3        La directive 1999/30/CE du Conseil, du 22 avril 1999, relative à la fixation de valeurs limites pour l’anhydride sulfureux, le dioxyde d’azote et les oxydes d’azote, les particules et le plomb dans l’air ambiant (JO 1999, L 163, p. 41), disposait, à son article 3, intitulé « Anhydride sulfureux » :

« 1.      Les États membres prennent les mesures nécessaires pour que les concentrations d’anhydride sulfureux dans l’air ambiant, évaluées conformément à l’article 7, ne dépassent pas les valeurs limites indiquées au point I de l’annexe I, à partir des dates y spécifiées.

Les marges de dépassement indiquées au point I de l’annexe I s’appliquent conformément à l’article 8 de la directive 96/62/CE.

2.      Les seuils d’alerte relatifs aux concentrations d’anhydride sulfureux dans l’air ambiant sont indiqués au point II de l’annexe I. 

[...] »

- [EXTRAIT DU MATÉRIEL]:
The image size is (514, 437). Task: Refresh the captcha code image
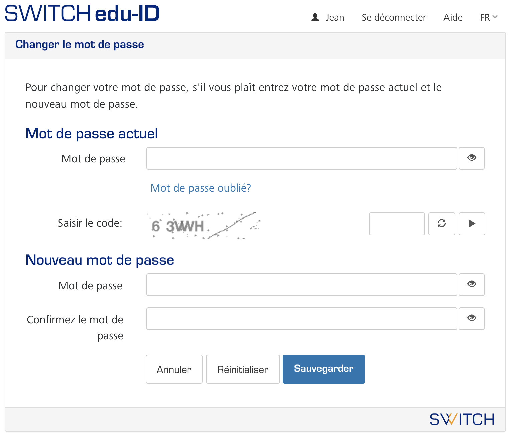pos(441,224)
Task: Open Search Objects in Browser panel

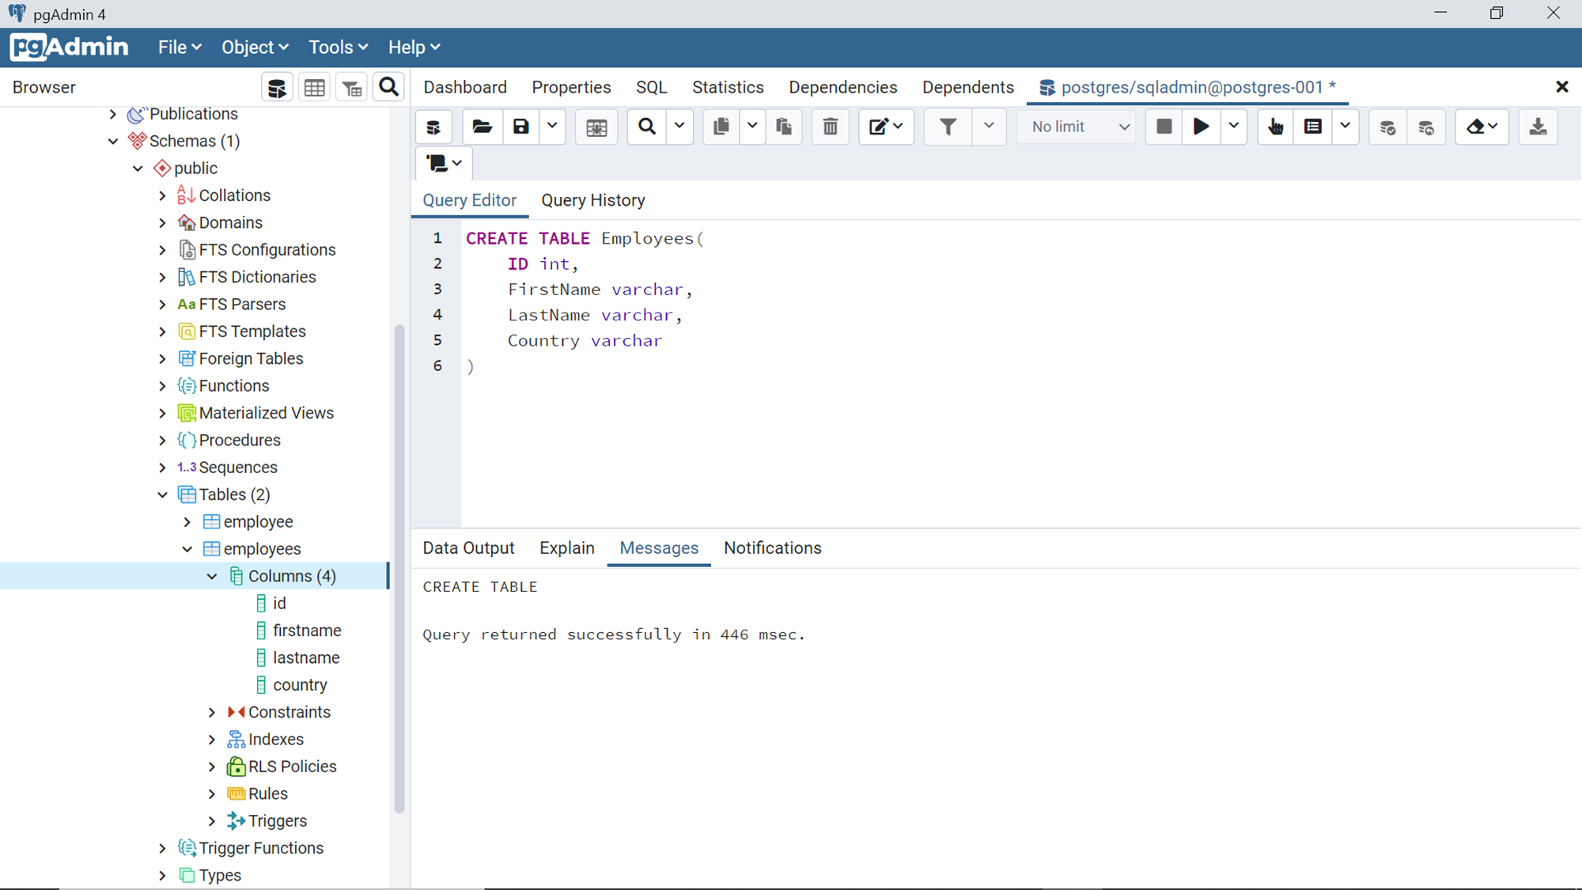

- [CONSIGNES DE L'EXERCICE]:
A. D'après l'extrait sur la directive 1999/30/CE, répondez aux questions suivantes :
(i) À quelle date la directive a-t-elle été adoptée ?
(ii) Conformément à quel article de quelle directive s'appliquent les marges de dépassement ?
(iii) À quel endroit de l'annexe I figurent les seuils d'alerte ?
B. Reformulez plus brièvement, à partir de l'extrait sur la directive 1999/30/CE, le paragraphe qui commence par « 1. Les États membres prennent » sans en perdre les faits essentiels.
C. Donnez la suite de l'extrait sur la directive 1999/30/CE, à partir de sa dernière phrase.
Le matériel est distinct de l'extrait sur la directive 1999/30/CE.

- [RÉPONSES]:
A.
(i) Le 22 avril 1999.
(ii) L'article 8 de la directive 96/62/CE.
(iii) Au point II de l'annexe I.

B. Les États membres doivent veiller à ce que les concentrations d'anhydride sulfureux dans l'air ambiant, évaluées selon l'article 7, restent sous les valeurs limites du point I de l'annexe I à partir des dates qui y sont fixées.

C.
4        S’agissant de la protection de la santé humaine, l’annexe I de la directive 1999/30 fixait au 1er janvier 2005 la date à partir de laquelle les valeurs limites pour le SO2 devaient être respectées, à l’exception de la valeur limite pour la protection des écosystèmes, qui a été fixée au 19 juillet 2001, date en vertu de laquelle, selon l’article 12 de cette directive, les États membres devaient mettre en vigueur au plus tard les dispositions législatives, réglementaires et administratives nécessaires pour se conformer à ladite directive.

5        Conformément à l’annexe I, point I, de la directive 1999/30, en ce qui concerne le SO2, les États membres doivent veiller à ce que la valeur limite journalière pour la protection de la santé humaine, de 125 microgrammes par mètre cube (μg/m3), ne soit dépassée plus de trois fois par an et la valeur limite horaire pour la protection de la santé humaine, de 350 μg/m3, ne soit dépassée plus de 24 fois par an.

 La directive 2008/50

6        La directive 2008/50, qui est entrée en vigueur le 11 juin 2008, a remplacé cinq actes législatifs préexistants, relatifs à l’évaluation et à la gestion de la qualité de l’air ambiant, notamment les directives 96/62 et 1999/30, qui ont été abrogées à compter du 11 juin 2010, ainsi qu’il ressort de l’article 31 de la directive 2008/50.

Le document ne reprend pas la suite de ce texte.